Colvin, whose searing testimony in Ottawa last week ignited the furor anew, may ultimately be remembered as the man who ended Canada’s war in Afghanistan. With the countdown already underway toward an end to combat operations in 2011, a new round of national hand-wringing over Canada’s role in the faltering effort makes renewal of the commitment far less likely.

Amid the swirl of accusations – who knew what, when did they know it – foreign aid workers who have logged years in Afghanistan wonder at the naiveté that informed good Canadian intentions from the beginning.

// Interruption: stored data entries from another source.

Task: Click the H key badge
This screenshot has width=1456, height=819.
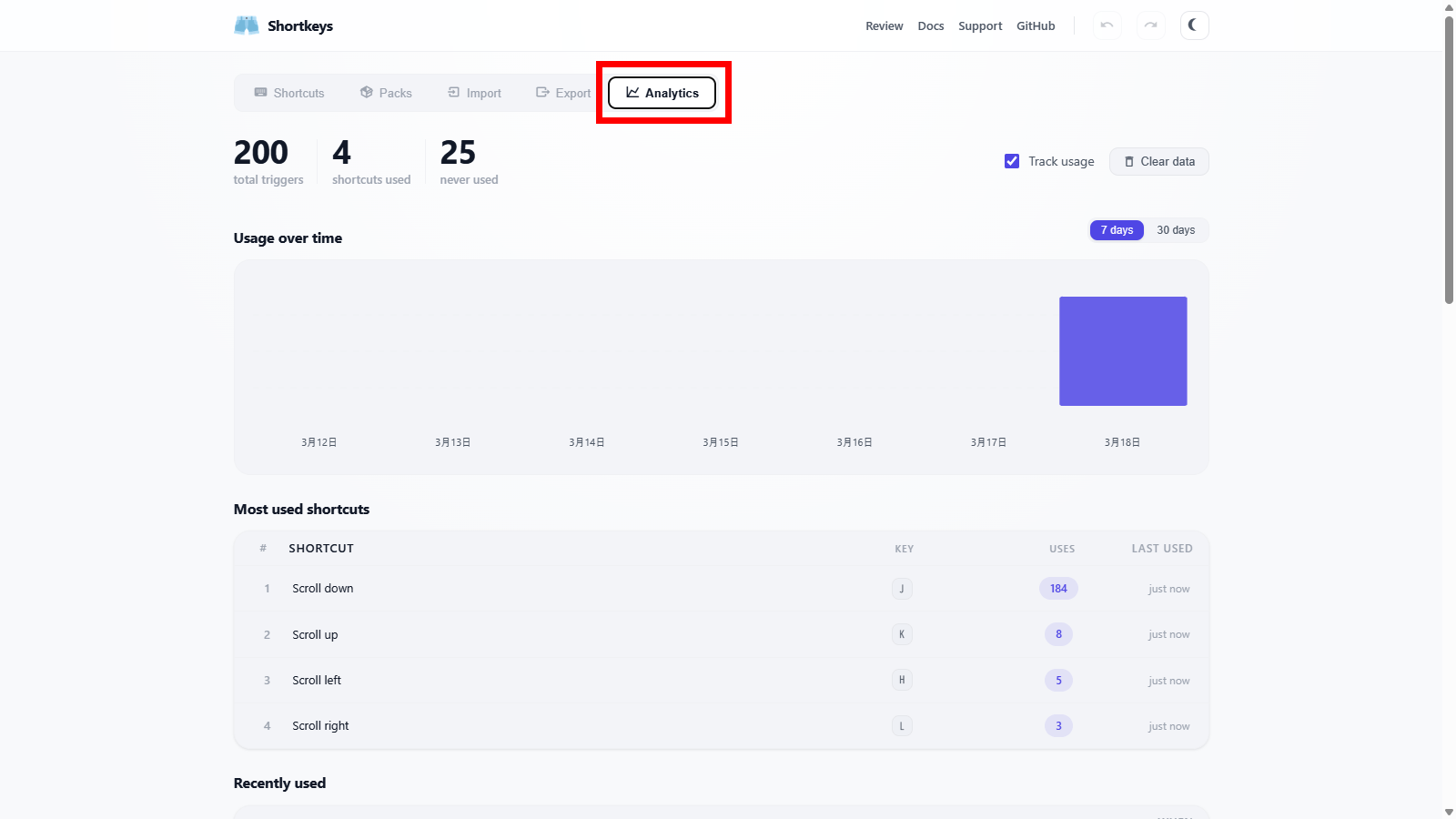Action: [x=902, y=680]
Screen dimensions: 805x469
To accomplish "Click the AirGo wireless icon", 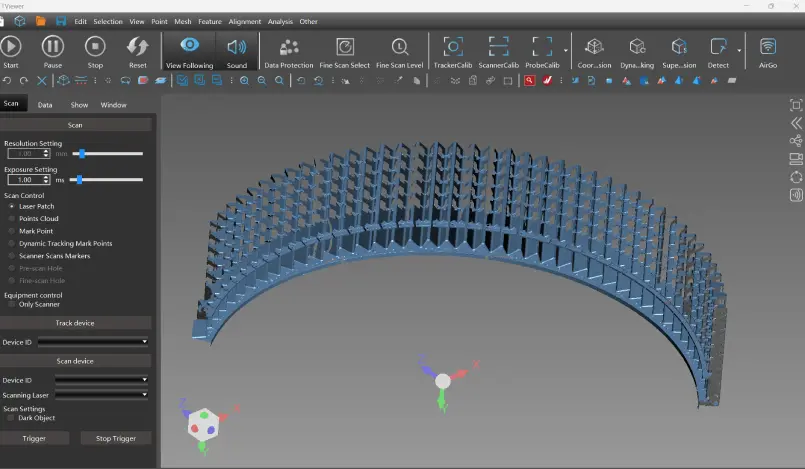I will point(768,46).
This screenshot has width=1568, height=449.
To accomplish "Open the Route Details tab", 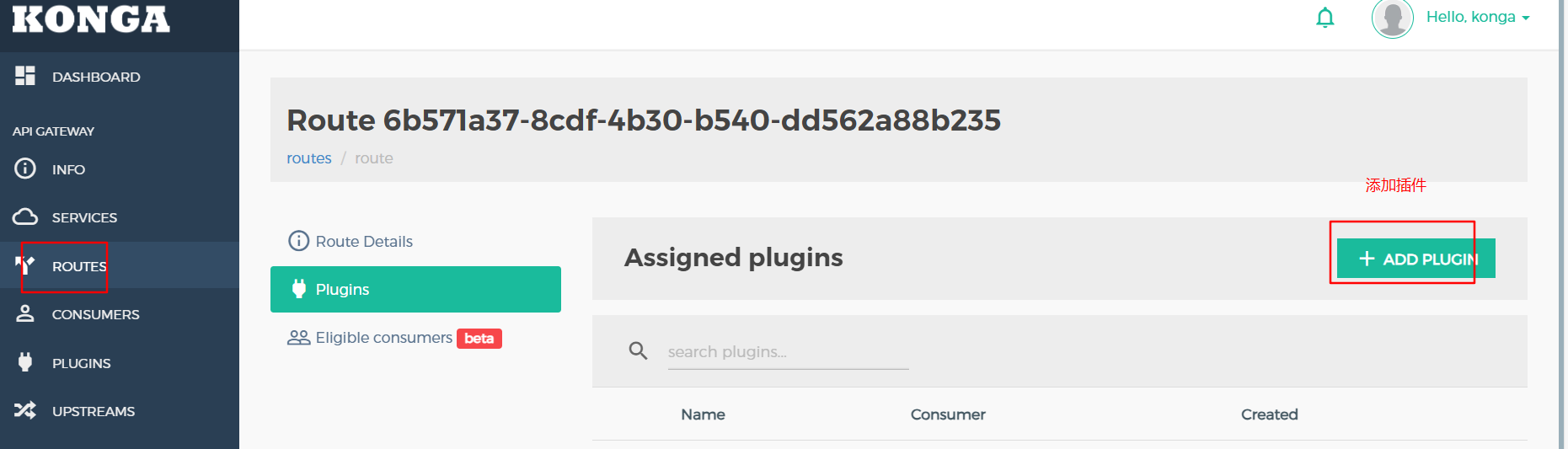I will tap(363, 242).
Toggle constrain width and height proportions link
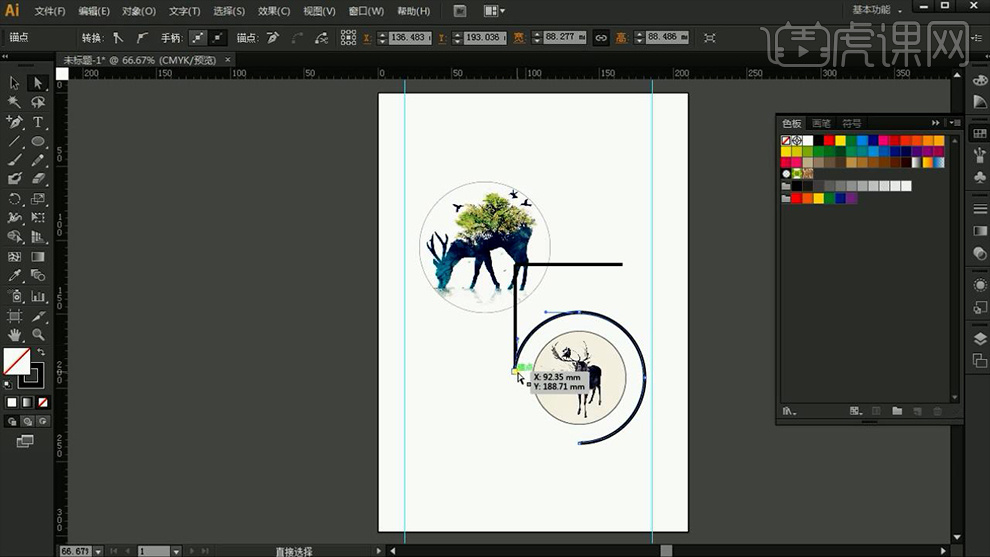 click(x=601, y=37)
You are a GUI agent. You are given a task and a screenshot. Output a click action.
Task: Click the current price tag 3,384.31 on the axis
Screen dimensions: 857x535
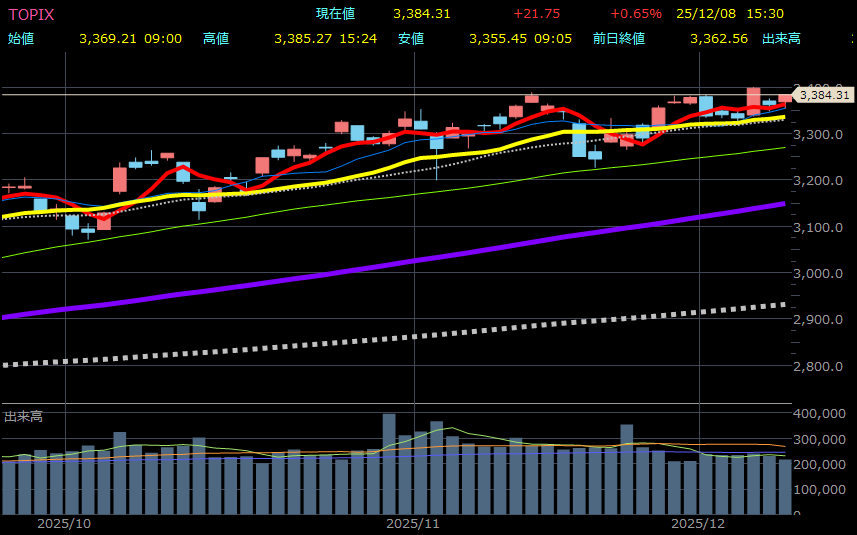pyautogui.click(x=823, y=96)
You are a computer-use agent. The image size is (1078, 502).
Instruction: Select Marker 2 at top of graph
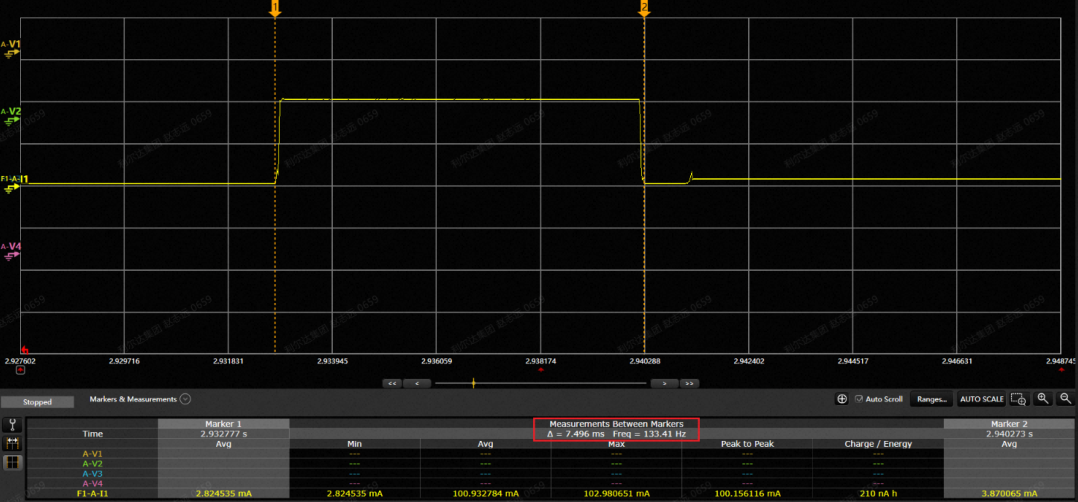pyautogui.click(x=644, y=8)
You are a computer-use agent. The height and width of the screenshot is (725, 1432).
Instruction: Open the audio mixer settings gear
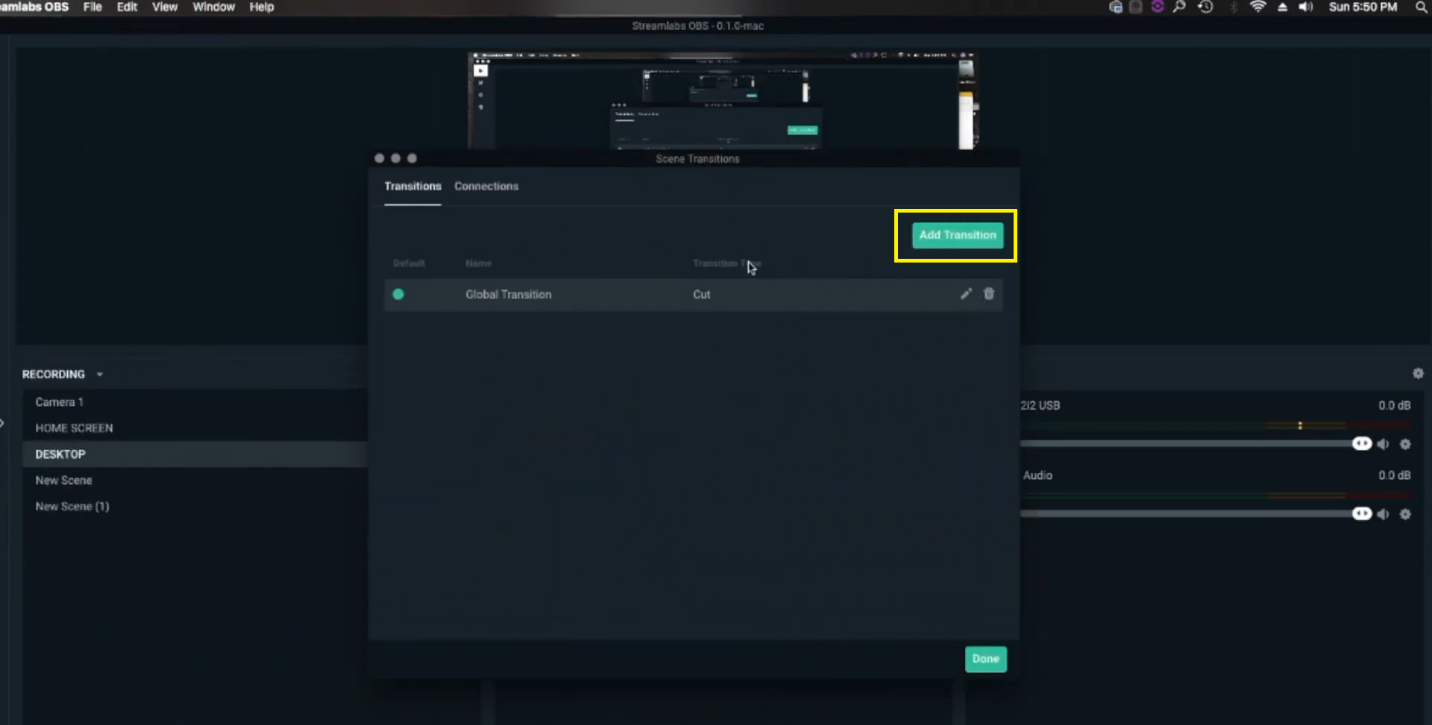pyautogui.click(x=1418, y=372)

“What did they think was going to happen when they handed over detainees?” asked one Kabul-based foreign national, who spoke on condition of anonymity, citing fear of reprisal against his organization’s Afghan staff. Torture allegations have swirled around every Afghan government since the Soviet-backed regime of the 1980s.

Afghan warlords who seized the country in the chaotic wake of the Soviet withdrawal used torture, as did the Taliban who replaced them.

And just as the Taliban continues to use torture today – British Coldstream Guards last year uncovered a Taliban torture chamber in Helmand province – aid workers on the ground say the NDS does the same, operating with impunity under the enfeebled regime of Afghan President Hamid Karzai.

“Torture in Afghanistan is routine. It is matter-of-fact. In Canada, you might have to blow a Breathalyzer if you are stopped by the police. Well, in Kandahar when you piss somebody off the NDS will come and get you and hook you up to their machines,” a senior humanitarian aid official told the Star, speaking on condition of anonymity.

“It is medieval, horrific. It is what they do to exercise power and control. And we are terrified to speak about it openly because it leaves our Afghan staff completely exposed and vulnerable to reprisals. To pretend otherwise is a fantasy narrative.

“What disturbs me most – this story is all about Canada and Canada’s moral authority on the international stage and about which minister will have to resign. And sooner or later Canada will leave and it’s over.

“I would just remind people that for Afghans it is not over. And for the Afghans who have worked closely with the Canadians up to this point, what do you think is going to happen to them when you’re gone?”